Only one stretch of the records below is wanted: the lines from the one holding "Image resolution: width=1876, height=1979." through the one holding "Strona główna (532, 66)". Return it exactly, both ends included.

▶ Provided data
========================

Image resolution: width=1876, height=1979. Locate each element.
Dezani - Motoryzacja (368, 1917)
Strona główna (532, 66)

========================

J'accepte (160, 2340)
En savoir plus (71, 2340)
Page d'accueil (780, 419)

========================

▶ Solved problem
Image resolution: width=1876, height=1979. Locate each element.
Dezani - Motoryzacja (368, 1917)
Strona główna (532, 66)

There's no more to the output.